The Source for Java Technology Collaboration


CVM WeakRefs

What are weakrefs?

Weakrefs are references to objects that won't necessarily keep a Java object alive. If there are other strong/normal references to the object, then the object will remain alive during GC, and the weakref will continue to point to it. If there no strong/normal references to the object during a GC, then the weakref may be nullified, and the object may be collected.
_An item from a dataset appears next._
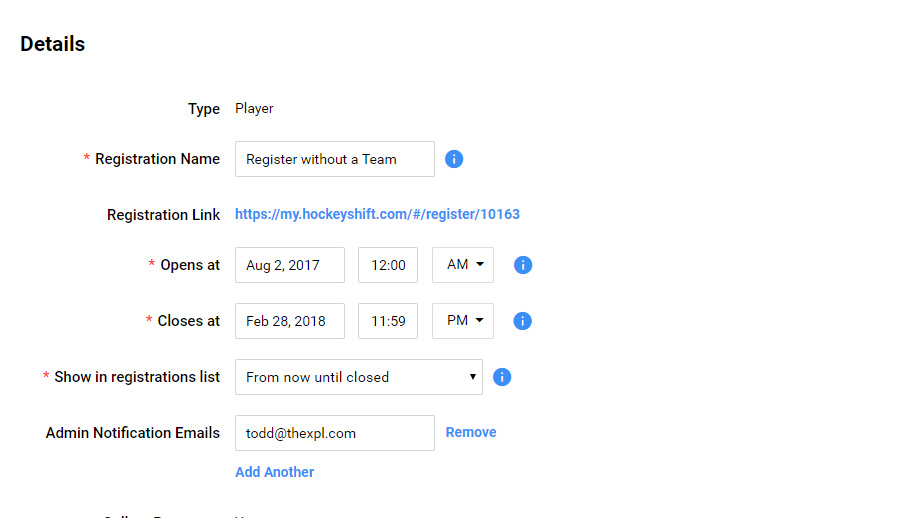Edit the Admin Notification Emails field
The height and width of the screenshot is (518, 921).
point(334,433)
Alternatively, instead of nullifying the weakref and collecting the object immediately, the weakref may undergo special handling. An example of this is FinalReference? which is used to ensure that objects get finalized once they are no longer reachable from strong/normal references.

How weakrefs work?

There are 5 containers for the 5 strengths of weak references:

  1. CVMglobals.discoveredSoftRefs queue for instances of SoftReference?
  2. CVMglobals.discoveredWeakRefs queue for instances of WeakReference?
  3. CVMglobals.discoveredFinalRefs queue for instances of FinalReference?
  4. CVMglobals.discoveredPhantomRefs queue for instances of PhantomReference?
  5. CVMglobals.weakGlobalRoots stack for JNI weakrefs

The first 4 correspond to the respective java.lang.ref.* subclasses of java.lang.ref.Reference. The 5th corresponds to the JNI weakrefs that are allocated and deallocated. Hence it is not really a stack. Unlike the other references, the JNI weakrefs have no Java object instances associated with it. JNI weakrefs are not part of the Java language specification but are part of the JNI specification. Its behavior is similar to that of WeakReference? except that it's not associated with any Reference object.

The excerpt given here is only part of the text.